REQUEST:
Reproduce the post about watching Survivor word for word, from start to finish.

PASSAGE SHOWN:
I don’t watch reality TV. It’s not that I think it’s beneath me or anything, I just prefer to watch truly scripted shows (and I’m not getting that confused with many, many of the reality shows that clearly are scripted… you know what I mean). But there is one that I do watch and have watched since the first time it aired: Survivor.
Now I know what you’re saying… “that show sucks now”, “all they do is keep bringing back people who played before”, “there is nothing new to the show”, or maybe even “that show is still on?”.
To you I say: I don’t care. Courtney and I love that damn show. We’ve watched pretty much every season with each other missing 1 whole episode (it didn’t record, it’s not our fault) over the 27 seasons. And I think the reason is because we like the game aspect of it as much as the “reality tv drama”. Those evenings when we start to go through the episode there are always frequent pauses as we discuss the strategy being used by Player A or Player B. And this isn’t just a matter of “Oh that was stupid, I hope they lose”. No, we analyze it like you might look at a chess board trying to figure out things 5, 10, 15 moves down the line. We’re trying to out-think the players (with the added benefit of doing from our comfortable couch and with the tv edits, but hey, we’re also not winning a million dollars).
The thing is our love of the show pretty much ends though with the show. We don’t search out fan-sites or strategy boards. And I’m normally pretty nerdy about stuff like that.
That being said we have come to our own conclusions about not only the show, but the strategy certain people use within the show. Now I’m not saying that any of them are sure-fire and if one of us got on the show we’d be a shoe-in for the million because there are tons of variables (heck there are 19 other players to start with), but some things you keep seeing time and time again and you have to wonder whether that contestant had ever viewed the show before.
So given that a new season started up last week – here are Courtney and John’s strategy for winning at Survivor (if any of you ever find yourself on the show perhaps these might help).
I believe that the game is really a sub-game of 4 levels. Different things happen at different levels and there are some overlap between moments and strategies one might employ, but in general I like to think about the game as the Early Game, Pre-Merge, Post-Merge, and the Final 3.

DATA SEGMENT:
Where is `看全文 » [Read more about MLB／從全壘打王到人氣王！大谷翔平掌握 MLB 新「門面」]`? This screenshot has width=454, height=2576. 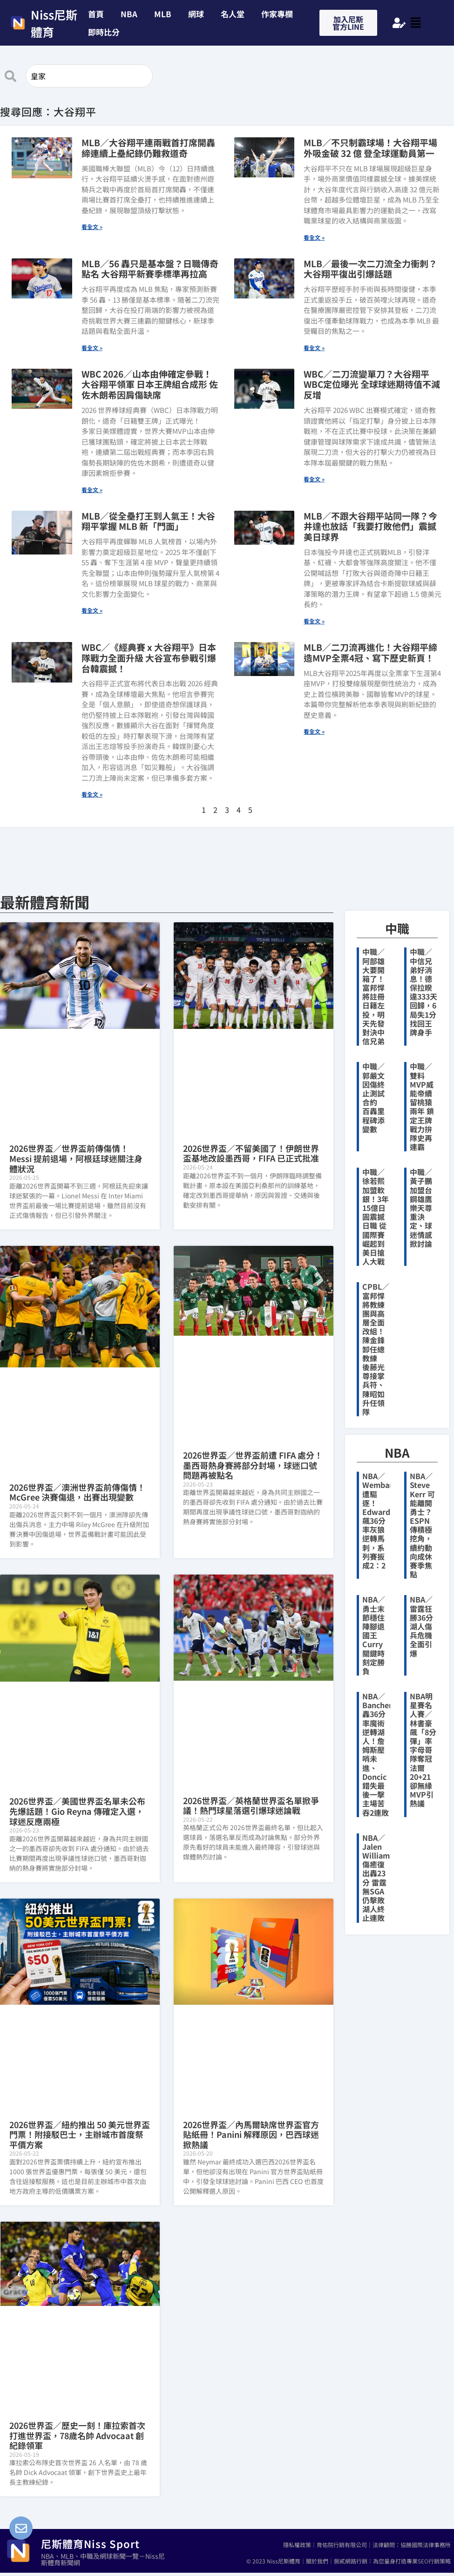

RESULT OF THIS EXERCISE:
I don’t watch reality TV. It’s not that I think it’s beneath me or anything, I just prefer to watch truly scripted shows (and I’m not getting that confused with many, many of the reality shows that clearly are scripted… you know what I mean). But there is one that I do watch and have watched since the first time it aired: Survivor.
Now I know what you’re saying… “that show sucks now”, “all they do is keep bringing back people who played before”, “there is nothing new to the show”, or maybe even “that show is still on?”.
To you I say: I don’t care. Courtney and I love that damn show. We’ve watched pretty much every season with each other missing 1 whole episode (it didn’t record, it’s not our fault) over the 27 seasons. And I think the reason is because we like the game aspect of it as much as the “reality tv drama”. Those evenings when we start to go through the episode there are always frequent pauses as we discuss the strategy being used by Player A or Player B. And this isn’t just a matter of “Oh that was stupid, I hope they lose”. No, we analyze it like you might look at a chess board trying to figure out things 5, 10, 15 moves down the line. We’re trying to out-think the players (with the added benefit of doing from our comfortable couch and with the tv edits, but hey, we’re also not winning a million dollars).
The thing is our love of the show pretty much ends though with the show. We don’t search out fan-sites or strategy boards. And I’m normally pretty nerdy about stuff like that.
That being said we have come to our own conclusions about not only the show, but the strategy certain people use within the show. Now I’m not saying that any of them are sure-fire and if one of us got on the show we’d be a shoe-in for the million because there are tons of variables (heck there are 19 other players to start with), but some things you keep seeing time and time again and you have to wonder whether that contestant had ever viewed the show before.
So given that a new season started up last week – here are Courtney and John’s strategy for winning at Survivor (if any of you ever find yourself on the show perhaps these might help).
I believe that the game is really a sub-game of 4 levels. Different things happen at different levels and there are some overlap between moments and strategies one might employ, but in general I like to think about the game as the Early Game, Pre-Merge, Post-Merge, and the Final 3.